▶ WHAT YOU WILL DO
Among the entries below, the lines from the one with "Image resolution: width=200" up to and including the one with "You are a computer-use agent. The" are to be restated exactly, without pictures.

▶ SUPPLIED ENTRIES
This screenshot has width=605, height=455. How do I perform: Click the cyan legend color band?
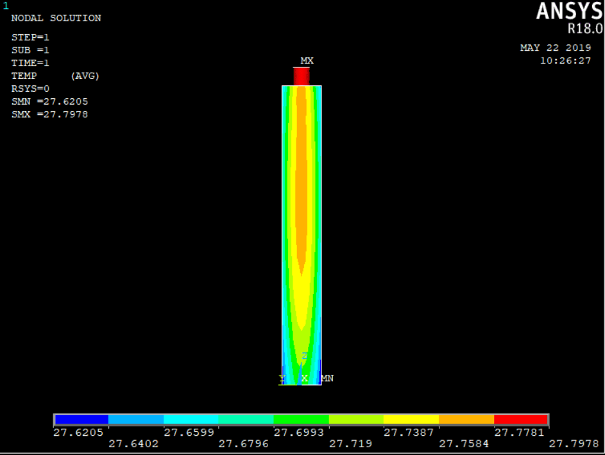click(x=191, y=420)

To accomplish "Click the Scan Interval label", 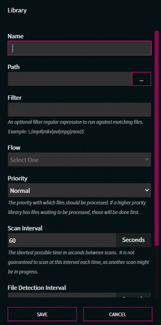I will (x=25, y=228).
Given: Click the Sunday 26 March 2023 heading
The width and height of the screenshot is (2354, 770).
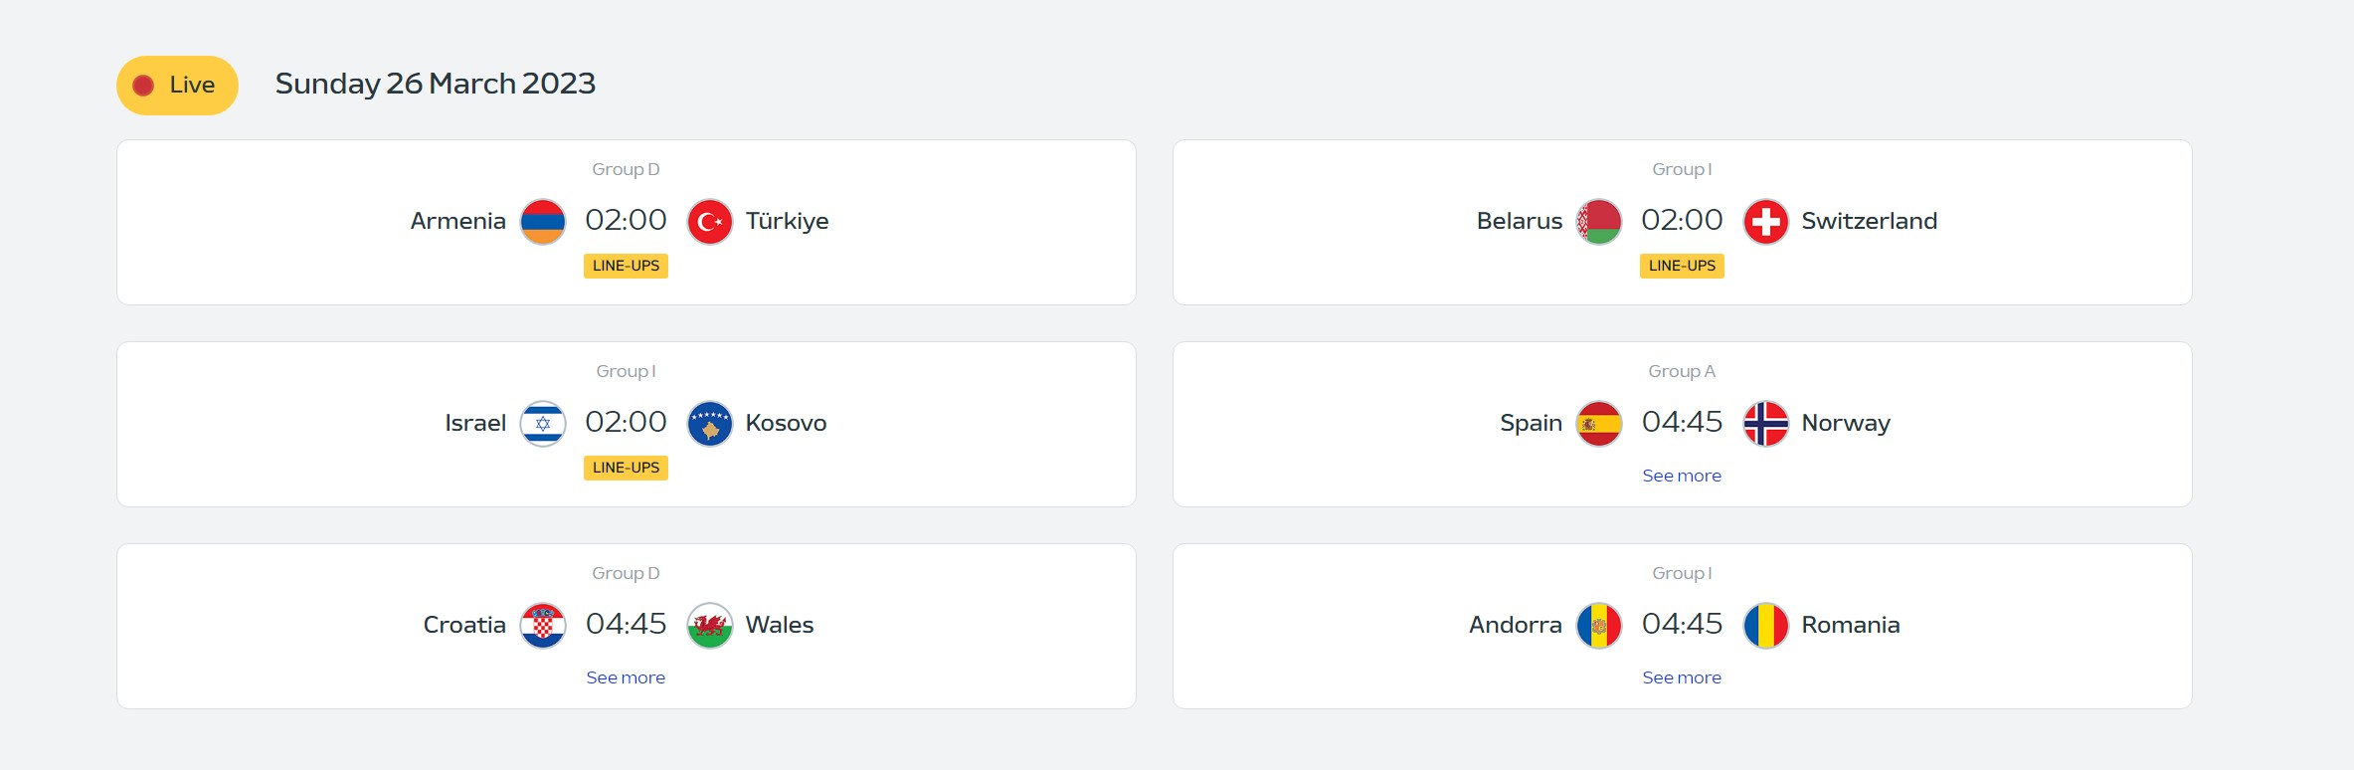Looking at the screenshot, I should [435, 84].
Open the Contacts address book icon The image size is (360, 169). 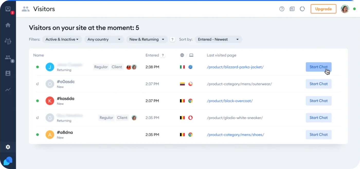click(x=8, y=73)
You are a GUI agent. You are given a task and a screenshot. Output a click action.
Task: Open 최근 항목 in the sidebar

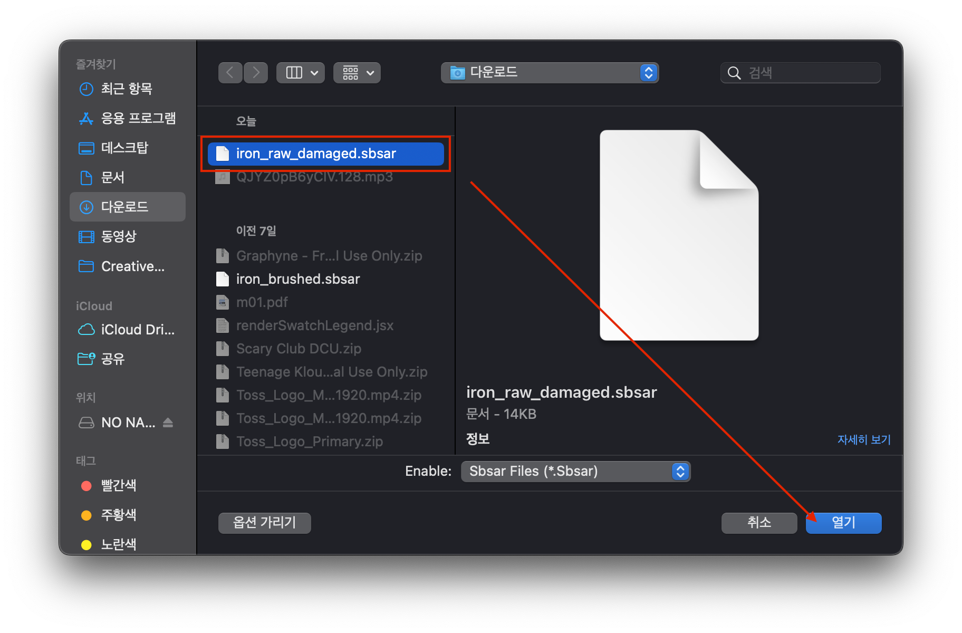click(x=127, y=89)
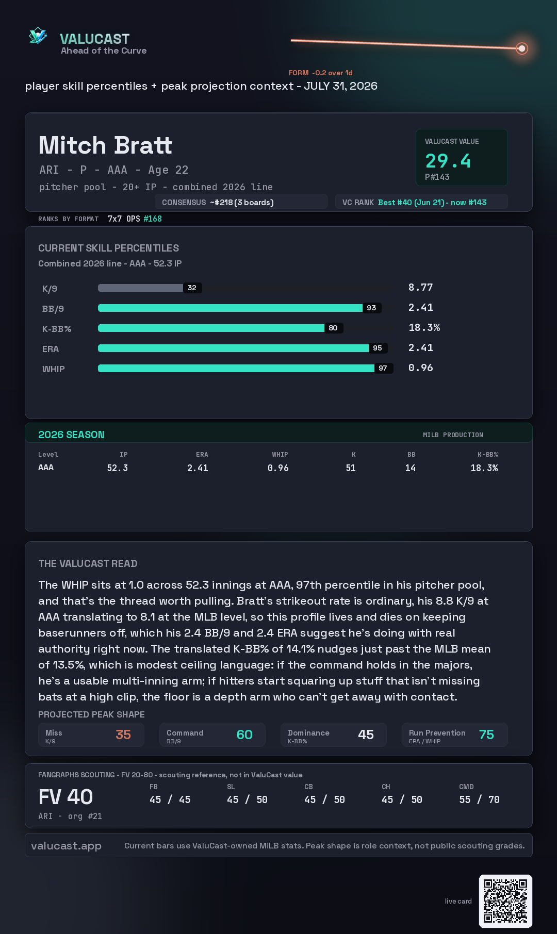This screenshot has height=934, width=557.
Task: Select the Dominance 45 chip
Action: pos(334,735)
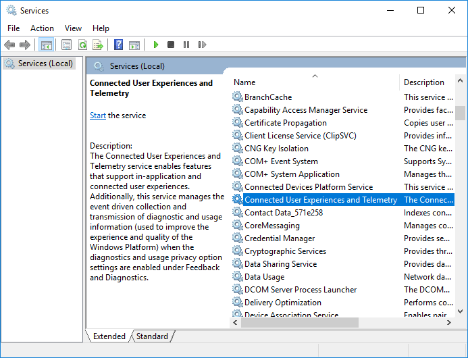468x358 pixels.
Task: Open the View menu
Action: pos(73,28)
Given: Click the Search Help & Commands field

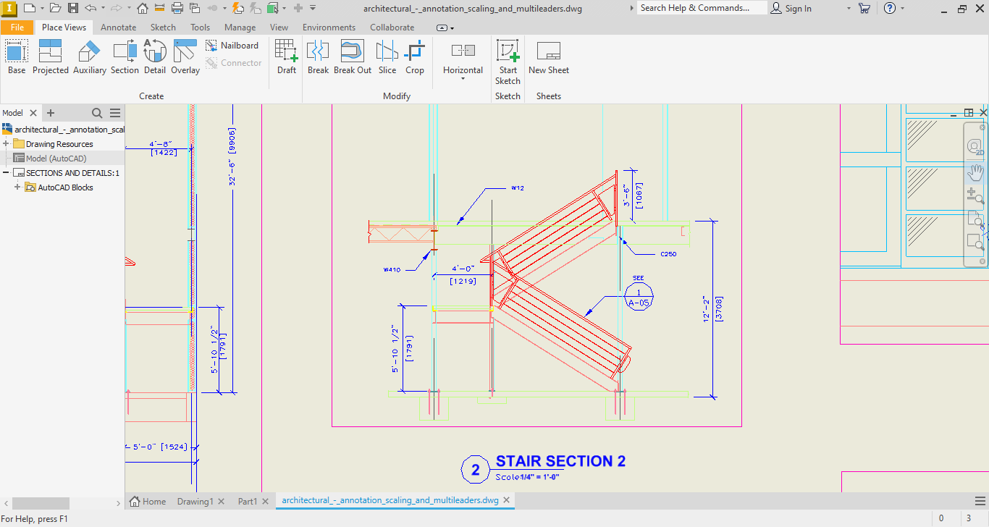Looking at the screenshot, I should coord(699,8).
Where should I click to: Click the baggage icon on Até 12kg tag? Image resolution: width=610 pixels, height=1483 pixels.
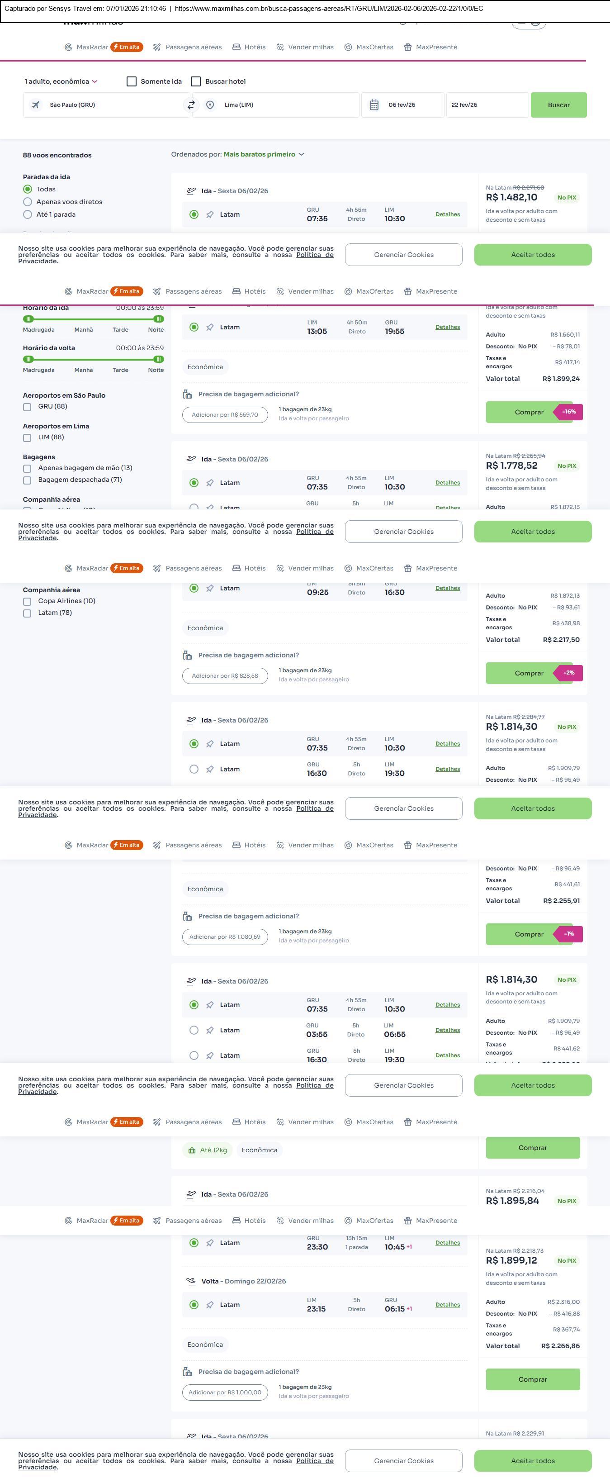(x=192, y=1150)
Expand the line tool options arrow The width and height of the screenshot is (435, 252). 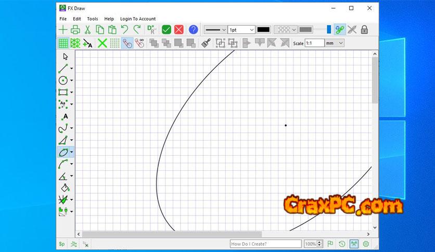coord(72,69)
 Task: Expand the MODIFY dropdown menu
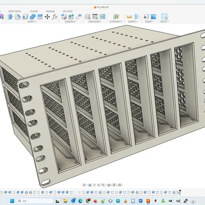coord(32,22)
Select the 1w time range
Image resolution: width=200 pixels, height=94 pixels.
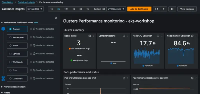(88, 9)
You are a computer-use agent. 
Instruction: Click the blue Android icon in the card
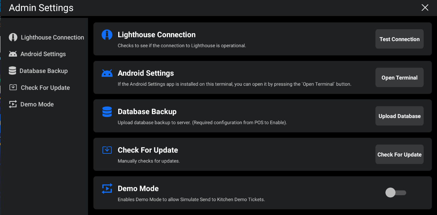[107, 73]
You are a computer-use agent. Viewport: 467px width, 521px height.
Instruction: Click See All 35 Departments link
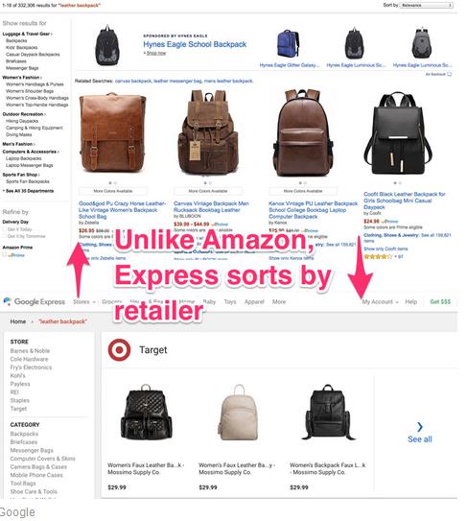29,191
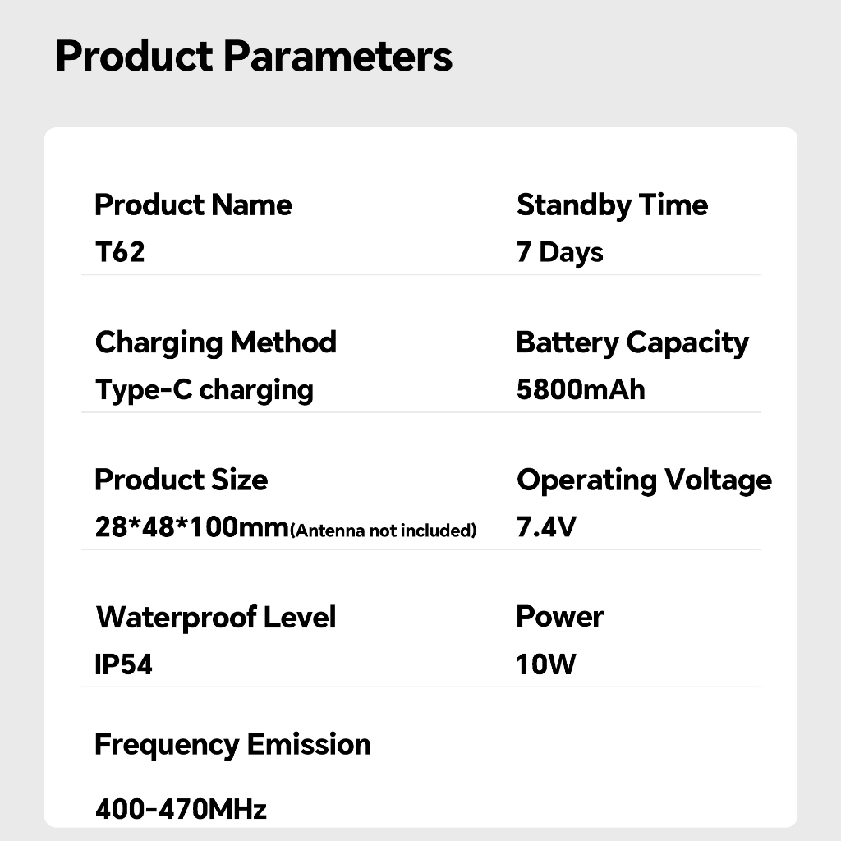Select the Battery Capacity label
This screenshot has width=841, height=841.
tap(632, 342)
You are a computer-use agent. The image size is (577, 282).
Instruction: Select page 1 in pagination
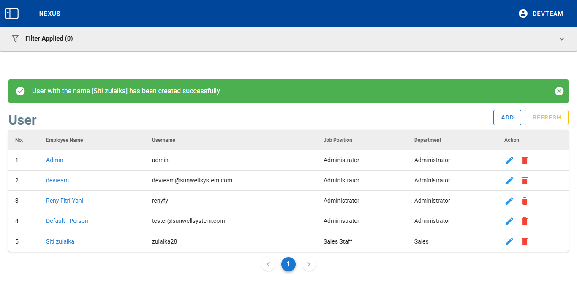pyautogui.click(x=289, y=264)
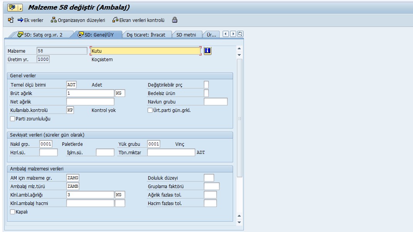Switch to SD: Satış org.vr. 2 tab
This screenshot has height=232, width=413.
click(x=40, y=35)
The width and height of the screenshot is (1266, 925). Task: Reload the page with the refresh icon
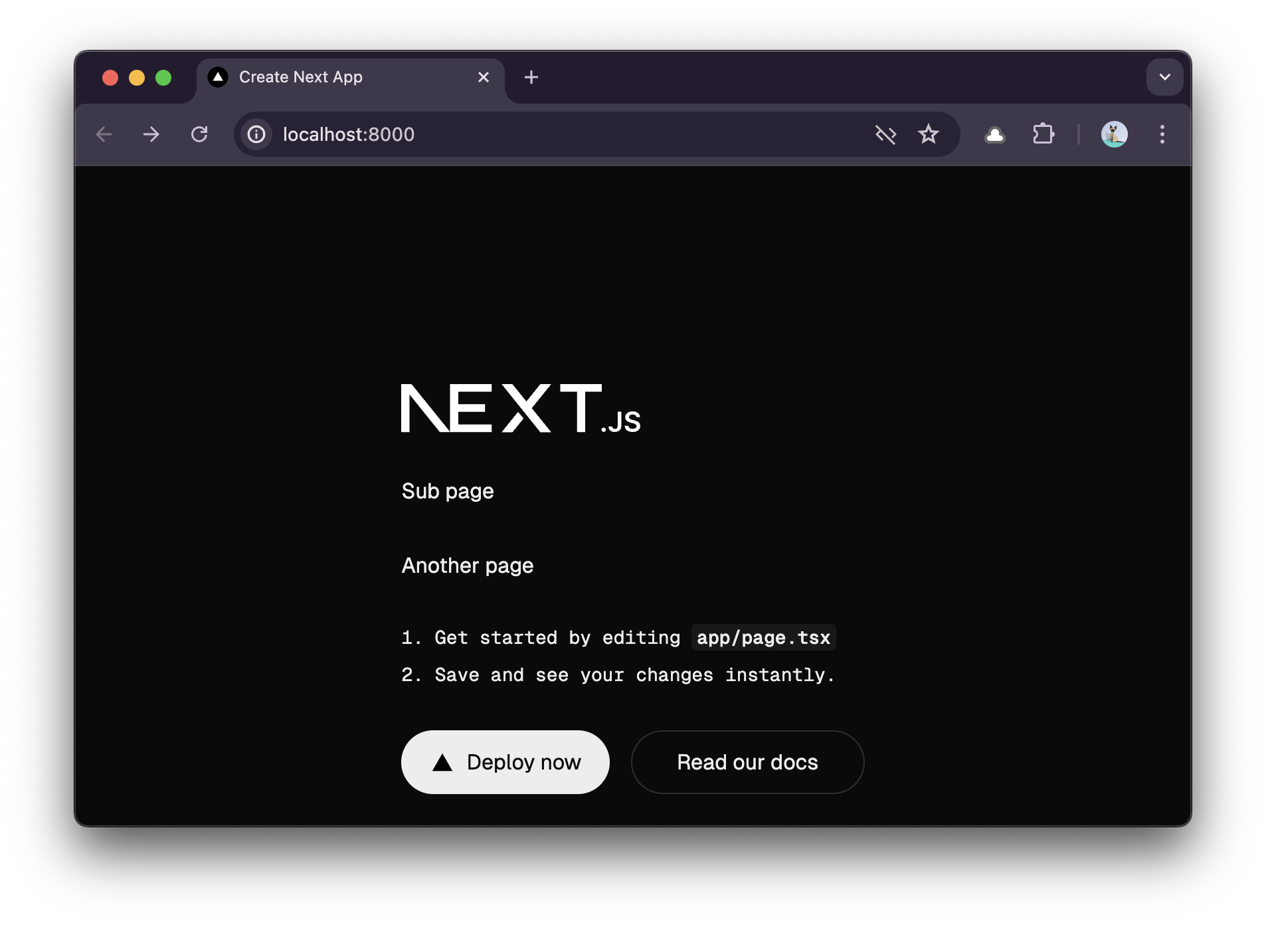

▶ EXERCISE OUTPUT
Image resolution: width=200 pixels, height=94 pixels.
(88, 9)
You are a computer-use agent. 
Instruction: Click the blue Android icon in the card
[107, 73]
You are a computer-use agent. Viewport: 467px width, 521px height.
Instruction: Click See All 35 Departments link
29,191
Select the Battery Capacity label
This screenshot has width=841, height=841.
tap(632, 342)
You are a computer-use agent. The image size is (577, 282).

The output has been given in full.